同理伴侶聯盟提倡之婚姻平權,亦可以此標準檢驗之。婚姻作為一種社會制度,自有其創設之背景及原因;婚姻締結與否,應不同於生命權一般,生來即有、先於國家存在之自然權利。吾人社會以家庭為單元,家庭始於婚姻;婚姻制度之產生,肇因於社會之需要,而在不同的地區或文化體系,有不同之設計,並非一體適用享有平等對待之權利。例如:一夫一妻制為大多數國家採行,惟信奉伊斯蘭教之阿拉伯國家,婚姻制度的設計則容許一夫多妻。採行一夫一妻制國家之人民,並未以「平等」為名,訴求採行一夫多妻。可見婚姻制度並無普世平等之內涵。

婚姻重要功能之一,在於繁衍及養育後代,進而設計出相對應的各種權利、義務之規範,形成婚姻制度。換言之,婚姻追求之功能以男女結合為基礎,同性間之婚姻顯然無法達成。多元性別者(同性戀者)本質上既與異性戀者不同,卻欲修改現行法律,將本質不同之二者共用相同制度,認為如此方符合平等原則,實則為邏輯上之矛盾。舉例而言:現行民法親屬編第1063條規定:「妻之受胎,係在婚姻關係存續中者,推定其所生子女為婚生子女」。配偶雙方為男女異性者,妻在婚姻關係存續中,始得於自然情形下受胎,而推定其所生子女為婚生子女,以確保子女血統及身分安定;伴侶聯盟為追求所謂之平等,亦將民法第1063條納入修正之範圍。試著討論同性戀者可能受胎之情形,倘若女同性戀者其中一方受胎,亦非自然受胎,胎兒之生父必另有其人,該子女血統之推定或確認,則與受胎是否係在婚姻關係存續中無關;且因子女之身分尚與生父有關,其身分並不因此推定而得以安定。何況男同性戀者則根本無受胎之可能。試問此般修法,可有實益乎?
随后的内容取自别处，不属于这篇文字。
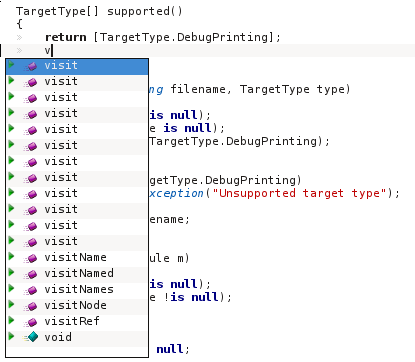Click the purple method icon beside visitRef
Viewport: 415px width, 362px height.
(x=31, y=322)
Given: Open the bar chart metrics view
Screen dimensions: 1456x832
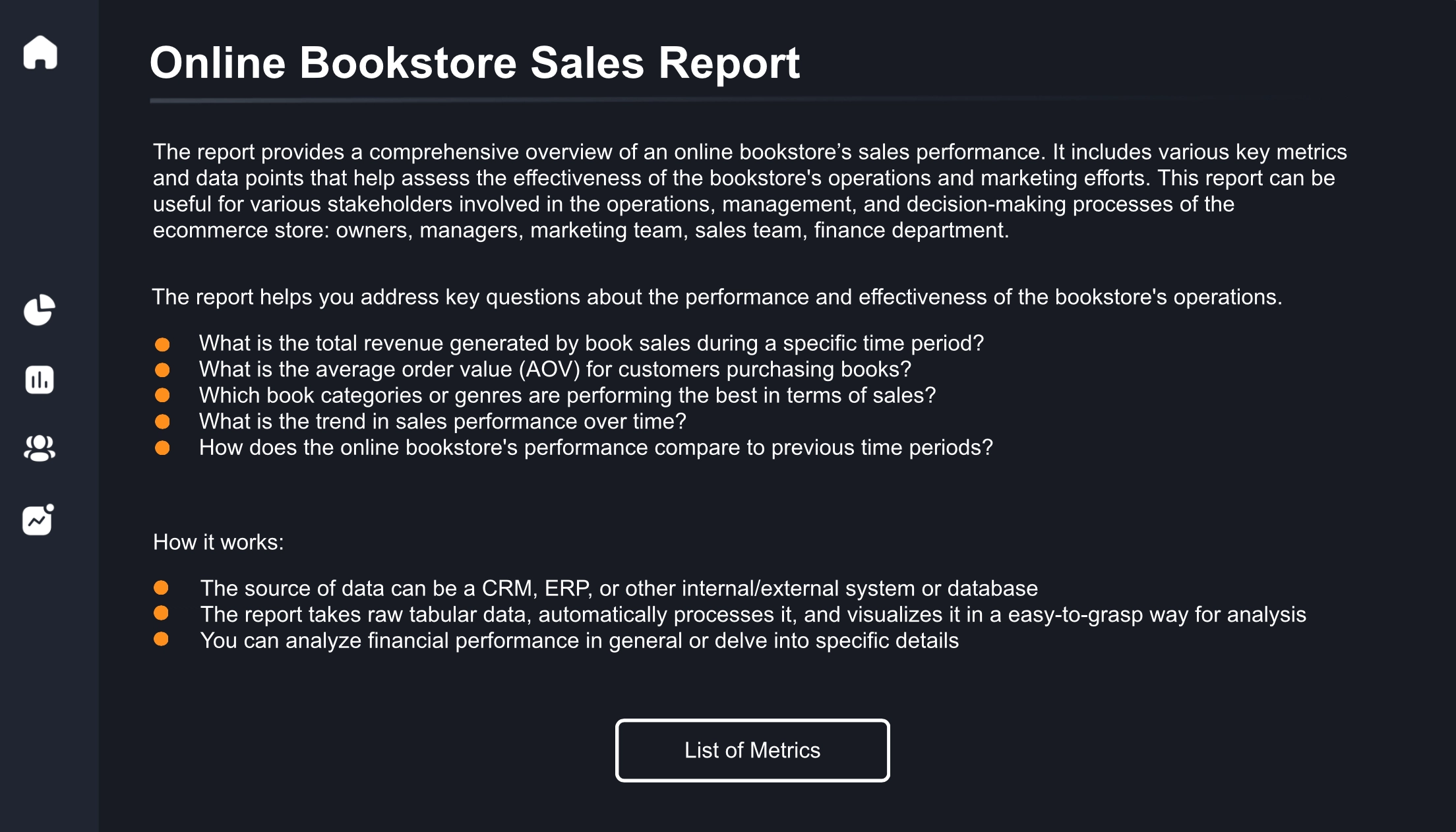Looking at the screenshot, I should click(39, 378).
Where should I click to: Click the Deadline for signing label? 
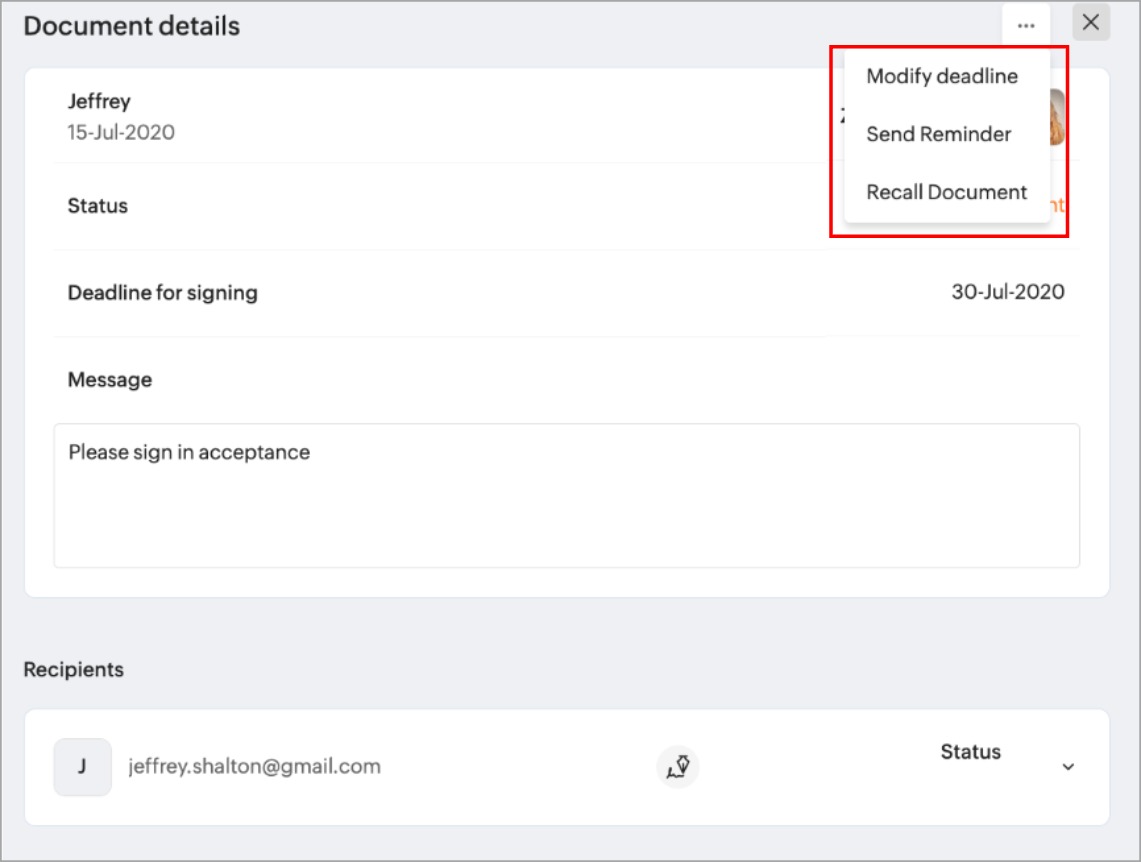point(162,293)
既然同性戀者與異性戀者本質上有所不同,似應另行創設一套適用於同性戀者締結婚姻之法律制度,將現行法令中,因結婚而發生之身分權益,如剩餘財產分配請求權、遺產繼承或賦稅減免等權利或義務,亦適用同性戀結婚者並規範保障之,以法律肯認多元性別者之婚姻權益,達成實質平等之目的。伴侶聯盟所提草案,以改變現有異性戀者制度為追求平等之手段,削足適履的結果,恐將導致現行婚姻制度已確立之身分關係、家庭價值及倫理秩序,隨之崩解。如此修正草案,並不符合增進整體人民福祉之意旨,似非平等原則得以適用之範疇亦非以反對「多數暴力」為由,而於總說明稱「顯見立法保障同性伴侶及同居伴侶是重大人權事項,不應以所謂『社會共識』或『多數決』意見否定或延宕其實現」等云云,來為少數人改變大多數人適用之制度作辯護。
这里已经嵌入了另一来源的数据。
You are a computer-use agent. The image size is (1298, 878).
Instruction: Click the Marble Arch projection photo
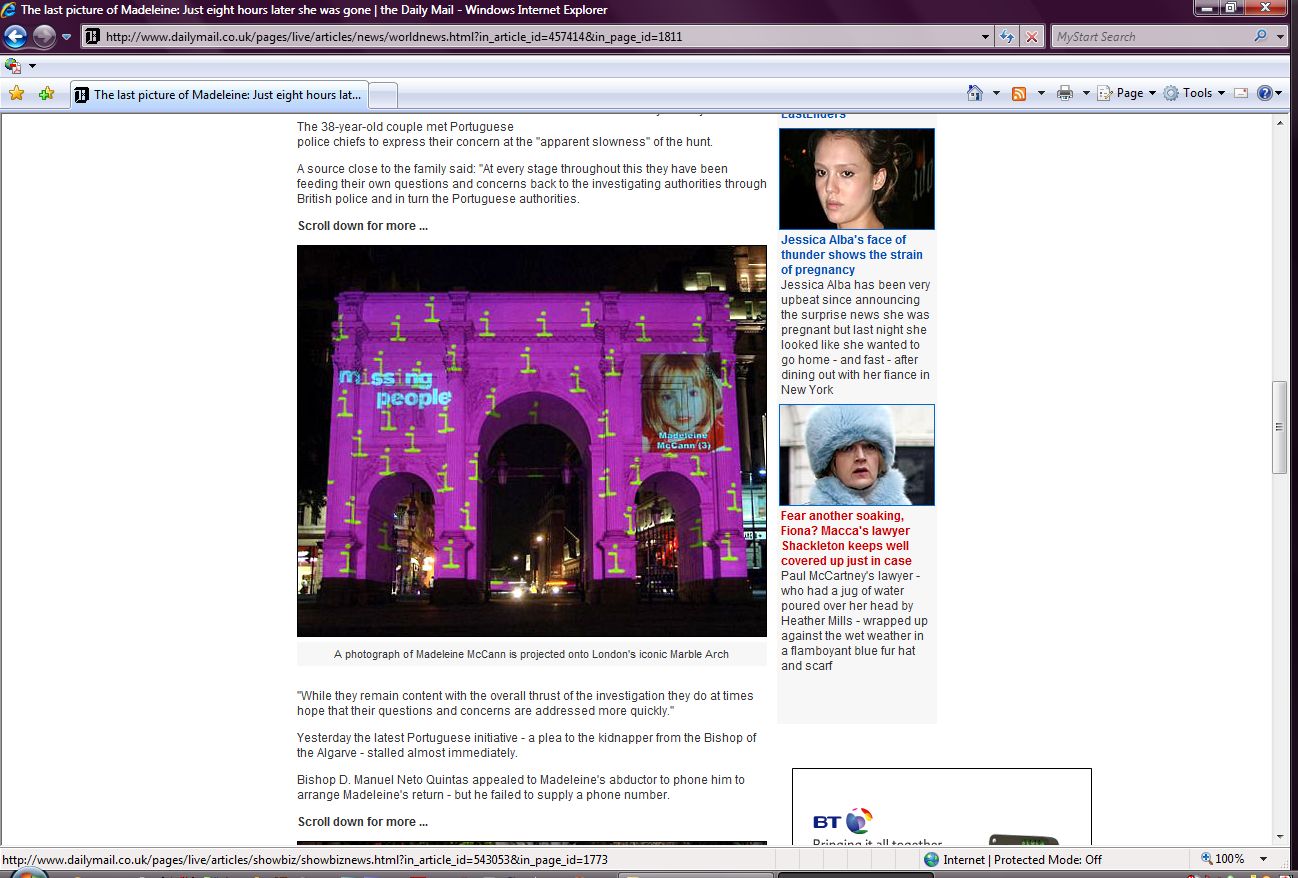pos(531,440)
伴侶聯盟於第2案主張創設伴侶制度。其草案總說明:「婚姻並非組成家庭與建立親密關係唯一的理想形式,且為了徹底突破傳統婚姻的性別體制,讓不想結婚的人在法律上也有成家選擇…,伴侶制度比婚姻更強調彈性,更尊重當事人的自主意願,因此,將許多權利義務的安排交給當事人協商決定…。」因此草案規定,只要年滿二十歲且未受監護或輔助宣告的人,不限性別,都可以在思慮周全後簽訂伴侶契約,建立家庭。
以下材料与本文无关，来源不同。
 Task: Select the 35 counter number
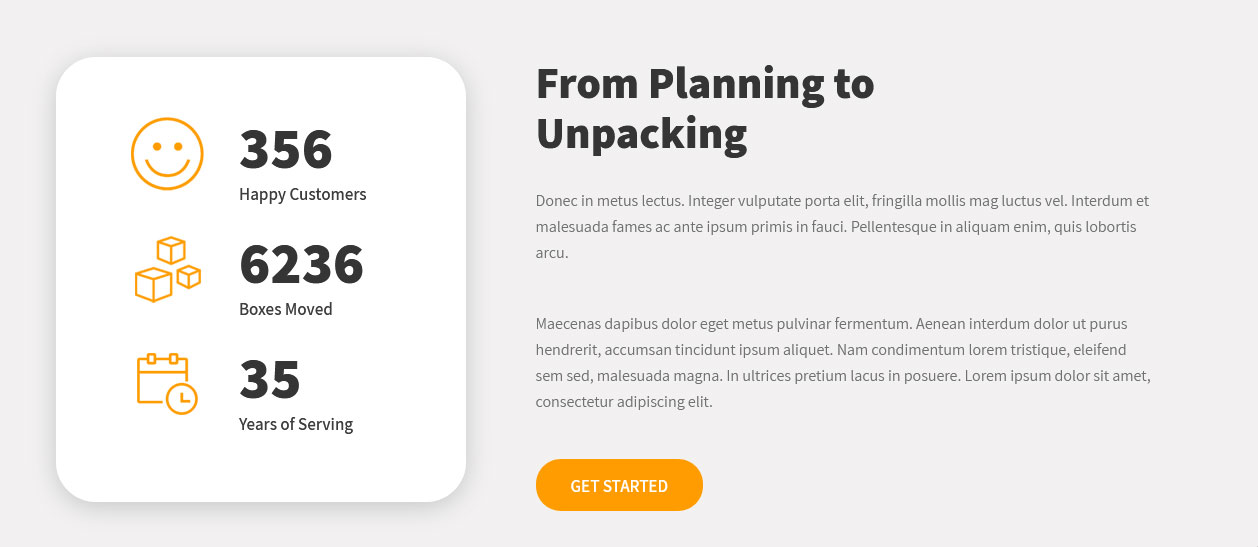click(x=270, y=380)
按此草案總說明之思維脈絡,伴侶聯盟將婚姻制度視為舊時代之產物,眾人因婚姻而陷入高度僵化的牢籠中,背負著沉重的包袱。既然如此,伴侶聯盟何苦提出婚姻平權之修正案,以平權為由將同性戀者推入婚姻牢籠之中?況且,許多人不願成家,尚有經濟條件、無適合對象、男女失衡、生活型態、環境等等因素,非全然視婚姻為洪水猛獸,而畏懼成家。伴侶聯盟之主張,恐失平衡而一廂情願,難以自圓其說。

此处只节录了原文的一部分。